Now, it is easy to twist out of shape what I have just said, easy to affect to misunderstand it, and if it is slurred over in repetition not difficult really to misunderstand it. Some persons are sincerely incapable of understanding that to denounce mud slinging does not mean the endorsement of whitewashing; and both the interested individuals who need whitewashing and those others who practice mud slinging like to encourage such confusion of ideas.
To argue that dissent is important and critical to the American Political process is entirely correct. We must guard against damage to our freedoms, and we must protect ourselves from government, which naturally strives to usurp power from the citizen. I would argue; however, that what has been going on these past five years does not rise to such lofty ideals.
Did you notice this portion of Roosevelt's speech?
"But the man who never does anything else, who never thinks or speaks or writes, save of his feats with the muck rake, speedily becomes, not a help but one of the most potent forces for evil."
And did you also notice this?
"The liar is no whit better than the thief, and if his mendacity takes the form of slander he may be worse than most thieves. It puts a premium upon knavery untruthfully to attack an honest man, or even with hysterical exaggeration to assail a bad man with untruth."
Perhaps these words have escaped those who would assign the Kool-Aid label to the President's defenders:
"Some persons are sincerely incapable of understanding that to denounce mud slinging does not mean the endorsement of whitewashing; and both the interested individuals who need whitewashing and those others who practice mud slinging like to encourage such confusion of ideas."
President George W. Bush is not God. He does not walk on water, and the people that hold high office under his leadership cannot claim such feats either. The President and all of his people are in fact that; people. The fact of the matter is that the Republican Party is composed of many people with a wide range of opinions. Some will be in agreement with the President on certain issues while others will disagree.
Freely thrown charges of corruption on behalf of oil and corporate interests abound. There are elected politicians who suggest that the President might have known about the 9/11 tragedy beforehand, but chose to allow it. Entertainers travel abroad and express remorse at being an American, and parrot these and other notions before foreign audiences.

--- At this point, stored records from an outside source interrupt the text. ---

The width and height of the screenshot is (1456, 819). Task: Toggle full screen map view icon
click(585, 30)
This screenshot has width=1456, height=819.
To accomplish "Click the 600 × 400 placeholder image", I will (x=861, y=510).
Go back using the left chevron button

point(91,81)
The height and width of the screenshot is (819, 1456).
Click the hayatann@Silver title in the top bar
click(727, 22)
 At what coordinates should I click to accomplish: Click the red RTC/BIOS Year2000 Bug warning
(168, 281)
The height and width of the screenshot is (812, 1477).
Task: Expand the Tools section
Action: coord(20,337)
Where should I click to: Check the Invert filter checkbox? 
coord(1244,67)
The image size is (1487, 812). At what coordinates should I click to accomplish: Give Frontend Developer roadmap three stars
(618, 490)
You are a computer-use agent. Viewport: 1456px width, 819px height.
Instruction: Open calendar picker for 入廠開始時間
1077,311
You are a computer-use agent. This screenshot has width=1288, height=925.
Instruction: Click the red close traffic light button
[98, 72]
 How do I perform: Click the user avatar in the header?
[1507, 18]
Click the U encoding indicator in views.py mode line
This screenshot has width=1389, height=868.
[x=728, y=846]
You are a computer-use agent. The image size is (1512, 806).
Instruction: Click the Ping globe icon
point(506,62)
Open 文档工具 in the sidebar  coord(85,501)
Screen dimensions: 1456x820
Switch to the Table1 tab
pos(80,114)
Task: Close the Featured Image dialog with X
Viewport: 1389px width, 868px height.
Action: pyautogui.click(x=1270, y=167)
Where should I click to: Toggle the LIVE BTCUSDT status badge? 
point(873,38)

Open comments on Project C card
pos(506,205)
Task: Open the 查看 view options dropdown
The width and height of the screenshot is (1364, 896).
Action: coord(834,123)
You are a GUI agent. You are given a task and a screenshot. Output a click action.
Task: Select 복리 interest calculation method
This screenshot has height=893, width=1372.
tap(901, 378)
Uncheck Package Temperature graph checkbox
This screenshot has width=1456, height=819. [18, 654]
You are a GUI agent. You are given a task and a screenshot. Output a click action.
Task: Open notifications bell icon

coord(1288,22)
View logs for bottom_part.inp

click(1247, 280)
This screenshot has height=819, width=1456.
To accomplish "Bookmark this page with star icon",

Minority neighborhoods have been stricken. Opposition leaders step to the microphone and declare that the President does not care because of the color of skin, or worse, that he orchestrated the devastation to protect white interests. This rhetoric and much more is held high before the heavens without challenge or refutation, and it is hailed proudly as valid dissent.
I wholeheartedly agree with President Theodore Roosevelt, and to those who would accuse me of sipping from the Kool-Aid, I would re-emphasize this point:
"An epidemic of indiscriminate assault upon character does no good, but very great harm. The soul of every scoundrel is gladdened whenever an honest man is assailed, or even when a scoundrel is untruthfully assailed."
The Democrats and those who champion their cause, have steered themselves down a foggy road. Another Roosevelt quotation seems especially poignant and relevant to the behavior of Democrats in these past several years.
"...the man who really counts in the world is the doer, not the mere critic-the man who actually does the work, even if roughly and imperfectly, not the man who only talks or writes about how it ought to be done." (1891)
A number of former and future Presidential Candidates (D) might acquire some valuable wisdom from that one.
I support much of what the Bush Administration has done, and there are issues on which I disagree. I wish some things could have been handled differently, and sometimes I wish the President would simply defend himself publicly. I do not sip Kook-Aid from anyone's cup, but I would point to the blue stain that rings the mouth of many, justified indiscriminately under cover of political dissent.